:: Excerpt provided

16.3
Anthrax is caused by Bacillus anthracis spores that can enter the host through the skin, inhalation, or ingestion.
In inhalation anthrax, spores reach the lungs. Alveolar macrophages phagocytose these spores and transport them to the lymph nodes.
The spores germinate into vegetative bacteria, which kill the macrophages as they exit.
These bacteria carry two plasmids that encode distinct virulence factors.
pXO2 encodes a poly-D-glutamic acid capsule that inhibits phagocytosis.
pXO1 encodes the anthrax exotoxin, which is made of three proteins: Protective Antigen PA, Edema Factor EF, and Lethal Factor LF.
PA binds to host receptors and mediates endocytosis of EF and LF.
Inside the endosome, PA forms a pore to translocate EF and LF into the host cytoplasm.
EF causes tissue edema, while LF triggers cell death.
As the infection advances, EF and LF enter the bloodstream, causing vascular leakage and systemic shock, which can lead to multiple organ failure.
Anthrax is a zoonotic disease caused by Bacillus anthracis, a Gram-positive, spore-forming bacterium. It primarily affects herbivorous animals but can be transmitted to humans through skin contact, ingestion, or inhalation of spores.
Cutaneous anthrax, the most common form, typically results from direct contact with bacterial spores through skin abrasions and is generally less severe. Gastrointestinal anthrax results from eating undercooked or contaminated meat. It affects the mouth, throat, or intestines and causes symptoms like nausea, vomiting, abdominal pain, and severe diarrhea. Inhalational anthrax, the most severe form, begins when aerosolized spores are inhaled and deposited in the alveolar spaces of the lungs. Alveolar macrophages then internalize the spores through phagocytosis and transport them to regional lymph nodes. There, the spores germinate into vegetative bacilli—likely after macrophage lysis or in response to a nutrient-rich environment. Injection anthrax is a rare form seen in people who inject contaminated drugs. It resembles cutaneous anthrax but spreads faster, is harder to diagnose, and often involves deeper tissue damage.
Two plasmids, pXO1 and pXO2, mediate the pathogenesis of B. anthracis. The pXO2 plasmid encodes a poly-D-glutamic acid capsule that protects the bacteria from phagocytic destruction by host immune cells. This antiphagocytic capsule is a critical virulence factor, enabling the bacteria to evade host defenses and disseminate within the host.

::::
:: Information

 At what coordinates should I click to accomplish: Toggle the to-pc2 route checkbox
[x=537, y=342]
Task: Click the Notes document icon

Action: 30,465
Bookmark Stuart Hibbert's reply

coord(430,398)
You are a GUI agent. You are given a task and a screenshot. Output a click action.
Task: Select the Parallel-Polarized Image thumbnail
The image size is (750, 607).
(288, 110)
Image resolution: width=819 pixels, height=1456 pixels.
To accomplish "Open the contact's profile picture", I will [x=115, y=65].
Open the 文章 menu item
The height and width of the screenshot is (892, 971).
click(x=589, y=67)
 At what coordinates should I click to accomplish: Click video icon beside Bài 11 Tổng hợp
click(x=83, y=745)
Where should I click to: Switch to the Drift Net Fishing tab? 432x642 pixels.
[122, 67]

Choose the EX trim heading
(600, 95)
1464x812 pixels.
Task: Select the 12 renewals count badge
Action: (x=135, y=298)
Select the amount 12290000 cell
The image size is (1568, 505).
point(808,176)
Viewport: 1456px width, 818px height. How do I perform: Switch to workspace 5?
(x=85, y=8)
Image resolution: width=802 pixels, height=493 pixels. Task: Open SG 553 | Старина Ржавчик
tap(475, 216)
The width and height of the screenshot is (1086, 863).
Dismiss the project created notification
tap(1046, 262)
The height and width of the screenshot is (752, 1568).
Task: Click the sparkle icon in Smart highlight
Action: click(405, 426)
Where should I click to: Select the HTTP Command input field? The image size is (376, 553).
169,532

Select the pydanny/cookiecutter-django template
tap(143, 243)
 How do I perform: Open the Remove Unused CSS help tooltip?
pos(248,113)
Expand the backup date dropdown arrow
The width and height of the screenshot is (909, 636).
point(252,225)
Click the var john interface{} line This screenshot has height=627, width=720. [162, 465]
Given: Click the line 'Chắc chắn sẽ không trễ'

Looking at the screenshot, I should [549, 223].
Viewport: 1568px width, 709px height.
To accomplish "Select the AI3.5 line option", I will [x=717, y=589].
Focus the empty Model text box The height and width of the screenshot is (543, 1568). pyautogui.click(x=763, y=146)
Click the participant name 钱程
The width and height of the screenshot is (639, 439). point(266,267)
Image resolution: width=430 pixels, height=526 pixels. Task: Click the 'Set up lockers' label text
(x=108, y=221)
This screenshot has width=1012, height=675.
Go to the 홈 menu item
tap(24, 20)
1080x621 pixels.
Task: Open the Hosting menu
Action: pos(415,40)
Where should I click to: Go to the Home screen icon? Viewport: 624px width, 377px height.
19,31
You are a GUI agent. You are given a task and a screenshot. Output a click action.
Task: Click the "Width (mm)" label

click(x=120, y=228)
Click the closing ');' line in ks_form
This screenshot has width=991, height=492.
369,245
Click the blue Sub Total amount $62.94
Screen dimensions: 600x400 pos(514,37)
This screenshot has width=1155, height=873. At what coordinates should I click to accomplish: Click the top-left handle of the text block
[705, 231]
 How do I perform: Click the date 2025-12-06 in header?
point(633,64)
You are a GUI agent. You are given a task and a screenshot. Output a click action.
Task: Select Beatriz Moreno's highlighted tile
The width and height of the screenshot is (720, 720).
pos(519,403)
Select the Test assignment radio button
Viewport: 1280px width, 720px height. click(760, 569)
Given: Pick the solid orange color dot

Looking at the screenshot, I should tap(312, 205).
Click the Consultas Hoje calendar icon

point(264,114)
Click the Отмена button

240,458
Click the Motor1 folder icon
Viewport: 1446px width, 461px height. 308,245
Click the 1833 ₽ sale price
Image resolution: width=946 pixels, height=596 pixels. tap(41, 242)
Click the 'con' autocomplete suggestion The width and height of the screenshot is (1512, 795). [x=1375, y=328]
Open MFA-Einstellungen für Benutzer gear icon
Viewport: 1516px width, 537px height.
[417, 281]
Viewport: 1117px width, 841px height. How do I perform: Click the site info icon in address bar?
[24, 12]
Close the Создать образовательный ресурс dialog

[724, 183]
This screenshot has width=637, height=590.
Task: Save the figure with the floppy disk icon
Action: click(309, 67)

::::

▶ Goal of the exercise
Pick up the passage on anthrax where it ends and write its next part. The entries were taken from a different source than the passage on anthrax.

▶ Result
The pXO1 plasmid encodes a tripartite exotoxin composed of Protective Antigen (PA), Edema Factor (EF), and Lethal Factor (LF). PA initiates toxin entry by binding to specific host cell receptors and mediating endocytosis of EF and LF. Within the acidified endosome, PA oligomerizes into a heptameric or octameric pore on the endosomal membrane to translocate EF and LF into the cytoplasm.
Edema Factor is a calmodulin-dependent adenylate cyclase that increases intracellular cyclic AMP (cAMP) levels, disrupting cellular ion balance and leading to fluid accumulation and tissue edema. Lethal Factor is a zinc-dependent metalloprotease that cleaves mitogen-activated protein kinase kinases (MAPKKs), interrupting key signal transduction pathways and resulting in apoptosis of immune and endothelial cells.
As the infection progresses, vegetative bacilli proliferate and release EF and LF into the bloodstream, contributing to systemic intoxication and tissue damage. This leads to widespread vascular leakage, impaired immune response, and eventually, systemic shock and multi-organ failure—underscoring the lethality of inhalational anthrax if untreated.
Due to its high lethality and ease of aerosolization, inhalational anthrax is a major concern in bioterrorism scenarios.
Anthrax is caused by Bacillus anthracis spores that can enter the host through the skin, inhalation, or ingestion.
In inhalation anthrax, spores reach the lungs. Alveolar macrophages phagocytose these spores and transport them to the lymph nodes.
The spores germinate into vegetative bacteria, which kill the macrophages as they exit.
These bacteria carry two plasmids that encode distinct virulence factors.
pXO2 encodes a poly-D-glutamic acid capsule that inhibits phagocytosis.
pXO1 encodes the anthrax exotoxin, which is made of three proteins: Protective Antigen PA, Edema Factor EF, and Lethal Factor LF.
PA binds to host receptors and mediates endocytosis of EF and LF.
Inside the endosome, PA forms a pore to translocate EF and LF into the host cytoplasm.
EF causes tissue edema, while LF triggers cell death.
As the infection advances, EF and LF enter the bloodstream, causing vascular leakage and systemic shock, which can lead to multiple organ failure.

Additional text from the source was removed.